Examples

This page provides examples of using the thompson package to solve multi-armed bandit problems.

Thompson Sampling Example

In this example, we use Thompson Sampling to determine which advertisement performs best. We load a dataset containing 10,000 samples and 10 different ads, where each sample represents a user’s response (1 for click, 0 for no click).

# Import library
import thompson as th

# Load example data
df = th.import_example()

# Apply Thompson sampling
results = th.thompson(df)

# Plot results
fig = th.plot(results)

The plot shows: - The log rewards for each ad (left panel) - The selection pattern over time (right panel)

Thompson Sampling Results

Upper Confidence Bound (UCB) Example

In this example, we use the UCB algorithm to solve the same advertisement optimization problem. The UCB algorithm balances exploration and exploitation using confidence bounds.

# Import library
import thompson as th

# Load example data
df = th.import_example()

# Apply UCB algorithm
results = th.UCB(df)

# Plot results
fig = th.plot(results)

The plot shows: - The log number of selections and rewards for each ad (left panel) - The selection pattern over time (right panel)

UCB Algorithm Results

Randomized Sampling Example

In this example, we use randomized sampling as a baseline for comparison. This method randomly selects ads without considering their past performance.

# Import library
import thompson as th

# Load example data
df = th.import_example()

# Apply randomized sampling
results = th.UCB_random(df)

# Plot results
fig = th.plot(results)

The plot shows: - The distribution of selections across ads (left panel) - The random selection pattern over time (right panel)

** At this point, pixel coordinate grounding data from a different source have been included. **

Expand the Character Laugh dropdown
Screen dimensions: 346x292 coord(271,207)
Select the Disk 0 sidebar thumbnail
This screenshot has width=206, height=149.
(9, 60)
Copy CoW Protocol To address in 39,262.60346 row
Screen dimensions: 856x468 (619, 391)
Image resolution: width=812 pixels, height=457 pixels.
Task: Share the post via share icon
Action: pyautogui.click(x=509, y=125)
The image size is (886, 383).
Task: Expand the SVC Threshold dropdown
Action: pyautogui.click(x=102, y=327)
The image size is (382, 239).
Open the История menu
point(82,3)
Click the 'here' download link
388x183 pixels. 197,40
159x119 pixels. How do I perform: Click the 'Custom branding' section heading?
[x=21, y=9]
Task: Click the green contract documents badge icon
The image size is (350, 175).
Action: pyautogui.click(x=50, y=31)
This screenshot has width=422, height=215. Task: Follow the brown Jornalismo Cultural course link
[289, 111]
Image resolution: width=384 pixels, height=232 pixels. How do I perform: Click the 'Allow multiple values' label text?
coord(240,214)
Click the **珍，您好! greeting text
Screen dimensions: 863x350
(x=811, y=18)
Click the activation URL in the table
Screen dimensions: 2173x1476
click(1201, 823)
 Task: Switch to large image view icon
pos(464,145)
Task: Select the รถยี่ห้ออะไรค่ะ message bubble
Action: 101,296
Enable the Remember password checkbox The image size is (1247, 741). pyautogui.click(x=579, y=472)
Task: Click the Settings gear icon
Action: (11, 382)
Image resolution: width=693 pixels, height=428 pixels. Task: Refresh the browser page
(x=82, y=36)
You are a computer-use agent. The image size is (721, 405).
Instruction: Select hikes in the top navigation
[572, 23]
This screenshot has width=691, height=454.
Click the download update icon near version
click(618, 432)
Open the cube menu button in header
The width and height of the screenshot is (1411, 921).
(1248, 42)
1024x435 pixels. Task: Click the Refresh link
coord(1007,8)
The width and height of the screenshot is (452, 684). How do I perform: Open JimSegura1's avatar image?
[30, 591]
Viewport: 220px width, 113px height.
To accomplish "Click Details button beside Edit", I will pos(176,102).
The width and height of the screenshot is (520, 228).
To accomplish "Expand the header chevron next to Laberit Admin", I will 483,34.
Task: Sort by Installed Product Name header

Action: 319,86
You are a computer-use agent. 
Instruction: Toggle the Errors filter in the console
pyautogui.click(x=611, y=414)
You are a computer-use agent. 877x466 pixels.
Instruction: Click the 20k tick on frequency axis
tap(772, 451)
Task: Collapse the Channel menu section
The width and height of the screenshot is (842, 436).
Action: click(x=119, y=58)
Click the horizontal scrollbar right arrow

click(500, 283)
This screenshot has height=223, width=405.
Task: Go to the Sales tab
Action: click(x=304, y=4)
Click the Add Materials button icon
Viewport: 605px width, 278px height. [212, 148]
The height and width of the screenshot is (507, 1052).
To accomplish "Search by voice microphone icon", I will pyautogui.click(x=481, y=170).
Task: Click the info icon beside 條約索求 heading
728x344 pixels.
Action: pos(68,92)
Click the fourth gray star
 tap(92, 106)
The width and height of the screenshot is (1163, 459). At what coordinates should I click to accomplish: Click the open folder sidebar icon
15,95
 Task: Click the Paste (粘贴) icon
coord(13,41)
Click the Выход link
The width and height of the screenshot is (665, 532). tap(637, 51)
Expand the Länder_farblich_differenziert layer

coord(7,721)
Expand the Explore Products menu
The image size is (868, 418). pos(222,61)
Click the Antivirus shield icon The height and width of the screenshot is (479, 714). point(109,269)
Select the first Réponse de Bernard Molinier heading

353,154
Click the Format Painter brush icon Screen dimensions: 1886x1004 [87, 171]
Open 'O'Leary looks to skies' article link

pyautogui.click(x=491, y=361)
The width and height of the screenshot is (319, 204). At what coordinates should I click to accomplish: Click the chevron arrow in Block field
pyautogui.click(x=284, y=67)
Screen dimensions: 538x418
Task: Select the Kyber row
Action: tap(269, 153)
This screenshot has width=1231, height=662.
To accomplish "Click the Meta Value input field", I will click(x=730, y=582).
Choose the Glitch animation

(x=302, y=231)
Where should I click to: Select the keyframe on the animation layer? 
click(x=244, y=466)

Randomized Sampling Results

Comparing Methods

To compare the performance of different methods, you can run all three algorithms and compare their total rewards:

# Import library
import thompson as th

# Load example data
df = th.import_example()

# Run all methods
results_ts = th.thompson(df)
results_ucb = th.UCB(df)
results_rand = th.UCB_random(df)

# Compare total rewards
print(f"Thompson Sampling total reward: {results_ts['total_reward']}")
print(f"UCB total reward: {results_ucb['total_reward']}")
print(f"Randomized total reward: {results_rand['total_reward']}")

This comparison helps understand the relative performance of each method in terms of total rewards obtained.